• **Texte retenu**:
※
00:54 Et je me suis rendu compte à quel point l'attitude française était critiquée, violemment critiquée par des gens qui nous aiment bien.
01:03 Je me suis entretenu longuement ce matin avec le Premier ministre d'Algérie, M. Mrouch. J'ai eu d'autres interlocuteurs pendant les 48 heures
01:11 que j'ai passées là-bas. Tous m'ont tenu le même langage, un langage de déception, de tristesse. Alors je me suis efforcé de défendre
01:20 la position française. Je crois que vis-à-vis de l'extérieur aussi. — C'est difficile ? — C'est parfois difficile. Lorsque l'on entend
01:28 nos interlocuteurs nous dire que la France a tourné le dos au monde arabe pour se ranger derrière les États-Unis, que nous nous rendons
01:36 complices d'un génocide parce que c'est l'expression qu'ils emploient et que nous avons perdu toute crédibilité aux yeux du monde arabe,
01:46 eh bien il faut expliquer que la France ne fait pas la guerre au monde arabe, que la France combat un dictateur qui dessert la cause arabe.
※
• **Enregistrements**:
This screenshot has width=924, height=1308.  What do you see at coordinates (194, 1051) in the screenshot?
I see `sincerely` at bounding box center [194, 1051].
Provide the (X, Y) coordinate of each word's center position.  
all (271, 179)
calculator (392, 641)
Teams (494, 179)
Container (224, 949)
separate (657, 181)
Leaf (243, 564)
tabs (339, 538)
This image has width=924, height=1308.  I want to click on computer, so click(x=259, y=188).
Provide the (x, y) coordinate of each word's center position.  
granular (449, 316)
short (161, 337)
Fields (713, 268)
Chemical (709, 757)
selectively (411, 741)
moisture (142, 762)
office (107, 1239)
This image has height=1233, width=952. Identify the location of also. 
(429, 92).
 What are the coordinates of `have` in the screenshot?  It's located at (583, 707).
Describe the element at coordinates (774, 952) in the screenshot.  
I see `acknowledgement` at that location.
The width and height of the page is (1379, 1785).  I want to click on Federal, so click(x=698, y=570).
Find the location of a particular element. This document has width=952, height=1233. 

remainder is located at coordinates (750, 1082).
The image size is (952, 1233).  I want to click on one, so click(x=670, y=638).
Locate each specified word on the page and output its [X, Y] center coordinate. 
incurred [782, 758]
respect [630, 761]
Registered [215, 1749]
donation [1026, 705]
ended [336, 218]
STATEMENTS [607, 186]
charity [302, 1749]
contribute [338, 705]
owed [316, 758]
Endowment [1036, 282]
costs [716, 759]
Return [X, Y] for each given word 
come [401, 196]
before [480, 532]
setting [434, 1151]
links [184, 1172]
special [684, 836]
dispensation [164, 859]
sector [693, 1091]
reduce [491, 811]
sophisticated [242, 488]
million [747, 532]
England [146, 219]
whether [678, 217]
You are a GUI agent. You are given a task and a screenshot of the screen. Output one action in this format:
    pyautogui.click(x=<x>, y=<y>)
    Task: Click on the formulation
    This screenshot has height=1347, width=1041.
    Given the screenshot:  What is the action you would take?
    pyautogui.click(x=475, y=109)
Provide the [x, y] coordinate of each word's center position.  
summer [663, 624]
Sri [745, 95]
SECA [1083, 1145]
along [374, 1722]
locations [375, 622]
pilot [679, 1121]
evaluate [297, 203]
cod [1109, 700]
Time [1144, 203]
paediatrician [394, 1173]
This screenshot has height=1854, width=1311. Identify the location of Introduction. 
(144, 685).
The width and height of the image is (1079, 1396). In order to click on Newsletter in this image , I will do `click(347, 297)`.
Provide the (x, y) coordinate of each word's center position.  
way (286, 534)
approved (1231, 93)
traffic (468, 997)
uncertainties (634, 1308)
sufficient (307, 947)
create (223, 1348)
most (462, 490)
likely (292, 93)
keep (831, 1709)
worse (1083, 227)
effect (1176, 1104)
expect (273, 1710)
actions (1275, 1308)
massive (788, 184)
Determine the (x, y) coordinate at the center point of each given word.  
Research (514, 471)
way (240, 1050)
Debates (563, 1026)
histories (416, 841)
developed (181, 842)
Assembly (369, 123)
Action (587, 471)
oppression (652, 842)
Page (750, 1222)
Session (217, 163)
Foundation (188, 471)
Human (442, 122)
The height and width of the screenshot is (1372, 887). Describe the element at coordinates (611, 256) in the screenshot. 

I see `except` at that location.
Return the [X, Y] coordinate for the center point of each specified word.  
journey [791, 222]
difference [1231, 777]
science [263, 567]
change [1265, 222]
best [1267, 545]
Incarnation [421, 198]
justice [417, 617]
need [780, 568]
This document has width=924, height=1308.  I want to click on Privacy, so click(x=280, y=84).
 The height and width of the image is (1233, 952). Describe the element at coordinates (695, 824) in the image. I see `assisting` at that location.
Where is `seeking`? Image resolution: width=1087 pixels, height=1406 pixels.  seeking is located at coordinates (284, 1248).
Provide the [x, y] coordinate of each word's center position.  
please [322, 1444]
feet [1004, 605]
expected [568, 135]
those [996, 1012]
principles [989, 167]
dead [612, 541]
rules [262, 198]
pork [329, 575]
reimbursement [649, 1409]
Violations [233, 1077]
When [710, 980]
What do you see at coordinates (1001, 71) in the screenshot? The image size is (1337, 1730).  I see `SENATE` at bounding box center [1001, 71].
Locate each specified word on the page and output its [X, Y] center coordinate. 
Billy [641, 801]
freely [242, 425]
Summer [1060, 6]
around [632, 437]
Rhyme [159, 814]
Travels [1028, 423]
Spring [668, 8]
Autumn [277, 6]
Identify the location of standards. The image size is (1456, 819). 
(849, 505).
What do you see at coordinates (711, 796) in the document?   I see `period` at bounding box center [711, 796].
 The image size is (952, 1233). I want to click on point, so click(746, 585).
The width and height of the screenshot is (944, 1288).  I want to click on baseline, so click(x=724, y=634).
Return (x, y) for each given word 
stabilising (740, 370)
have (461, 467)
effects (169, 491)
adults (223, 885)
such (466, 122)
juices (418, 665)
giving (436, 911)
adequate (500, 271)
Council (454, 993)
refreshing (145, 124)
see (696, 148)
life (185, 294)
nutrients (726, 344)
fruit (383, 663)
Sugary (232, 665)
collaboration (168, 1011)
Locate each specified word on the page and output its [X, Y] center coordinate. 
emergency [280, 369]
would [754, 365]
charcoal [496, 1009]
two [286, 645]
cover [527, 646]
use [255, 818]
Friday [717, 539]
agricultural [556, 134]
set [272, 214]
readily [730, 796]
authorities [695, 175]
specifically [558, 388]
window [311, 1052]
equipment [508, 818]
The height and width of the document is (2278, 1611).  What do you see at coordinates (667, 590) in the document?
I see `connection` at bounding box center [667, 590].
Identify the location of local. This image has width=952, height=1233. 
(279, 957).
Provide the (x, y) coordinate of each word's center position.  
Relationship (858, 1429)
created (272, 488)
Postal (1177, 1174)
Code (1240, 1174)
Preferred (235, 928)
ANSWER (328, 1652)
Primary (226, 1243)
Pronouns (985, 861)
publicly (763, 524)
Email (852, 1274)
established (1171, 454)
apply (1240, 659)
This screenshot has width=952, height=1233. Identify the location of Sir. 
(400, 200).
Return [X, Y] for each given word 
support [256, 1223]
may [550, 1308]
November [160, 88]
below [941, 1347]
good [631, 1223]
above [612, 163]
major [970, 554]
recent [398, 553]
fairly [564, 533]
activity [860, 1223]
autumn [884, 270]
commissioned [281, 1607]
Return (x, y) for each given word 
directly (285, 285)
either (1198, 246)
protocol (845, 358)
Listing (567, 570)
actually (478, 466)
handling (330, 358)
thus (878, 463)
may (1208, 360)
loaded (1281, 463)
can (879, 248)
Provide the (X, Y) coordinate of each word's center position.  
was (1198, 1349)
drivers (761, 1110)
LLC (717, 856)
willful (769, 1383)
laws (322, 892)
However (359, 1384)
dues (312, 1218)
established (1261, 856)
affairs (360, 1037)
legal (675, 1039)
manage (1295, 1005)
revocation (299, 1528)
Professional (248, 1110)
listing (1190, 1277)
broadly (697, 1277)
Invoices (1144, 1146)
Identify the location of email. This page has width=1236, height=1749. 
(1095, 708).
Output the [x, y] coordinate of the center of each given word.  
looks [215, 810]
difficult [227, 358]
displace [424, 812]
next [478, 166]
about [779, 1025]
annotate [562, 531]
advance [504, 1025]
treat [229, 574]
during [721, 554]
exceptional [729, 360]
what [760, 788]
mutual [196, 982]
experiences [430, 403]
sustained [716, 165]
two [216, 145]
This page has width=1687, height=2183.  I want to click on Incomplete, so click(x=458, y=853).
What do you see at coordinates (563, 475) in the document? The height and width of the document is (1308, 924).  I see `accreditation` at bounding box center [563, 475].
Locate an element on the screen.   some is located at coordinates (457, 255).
※
• **Questions à traiter**:
A) Répondez aux questions suivantes d'après le texte retenu :
(i) Avec qui la personne qui parle s'est-elle entretenue longuement ce matin ?
(ii) Combien d'heures a-t-elle passées là-bas ?
(iii) Selon elle, qui la France combat-elle ?
B) Dressez la liste de tous les reproches que, d'après le texte retenu, les interlocuteurs adressent à la France.
C) Donnez la suite du texte retenu sur la défense de la position française face au monde arabe, à partir de sa dernière phrase.
Les enregistrements n'ont aucun lien avec le texte retenu.

• **Réponses attendues**:
A)
(i) Avec le Premier ministre d'Algérie, M. Mrouch.
(ii) 48 heures.
(iii) Un dictateur qui dessert la cause arabe.

B)
- La France a tourné le dos au monde arabe pour se ranger derrière les États-Unis.
- Elle se rend complice d'un génocide.
- Elle a perdu toute crédibilité aux yeux du monde arabe.

C)
01:55 Il faut expliquer aussi que si la France joue le jeu loyalement dans les opérations militaires, et c'est la moindre des choses, pour ce qui concerne
02:05 l'après-guerre, nous entendons bien tenter de faire prévaloir notre point de vue qui n'est pas forcément celui des États-Unis.
02:12 — Alors qu'est-il possible de faire aujourd'hui pour rendre normal les relations franco-arabes à l'issue du conflit ?
02:18 — D'abord, je crois qu'il faut expliquer. Il faut multiplier les démarches comme celles que j'ai entreprises. Je n'ai pas été le premier.
02:23 J'ai succédé à Michel Vosel. Ce soir est arrivé Alain Juppé en Algérie. Je crois qu'il faut que la classe politique française se mobilise pour
02:34 dialoguer avec nos interlocuteurs arabes, pour garder le contact et pour préparer l'avenir, pour faire en sorte que ce fossé ne s'élargisse pas.
02:44 Actuellement, je peux vous dire que c'est très dur de discuter avec nos amis arabes et en particulier avec les Algériens.
02:52 Ils sont d'autant plus déçus qu'ils sont très attachés aux relations avec la France. Vous savez, avec l'Algérie, quel qu'ait été le passé,
03:01 au-delà des tensions, des malentendus, les relations entre la France et l'Algérie, pour les Algériens, c'est quelque chose d'essentiel,
03:08 quelque chose de viscéral. Et quand cela s'effondre, ils ont le sentiment que tout cela s'effondre. Et ils sont complètement désorientés.
03:16 Alors je crois qu'il faut leur expliquer avec beaucoup de patience que pour nous, il n'y a pas du tout de volonté de rupture.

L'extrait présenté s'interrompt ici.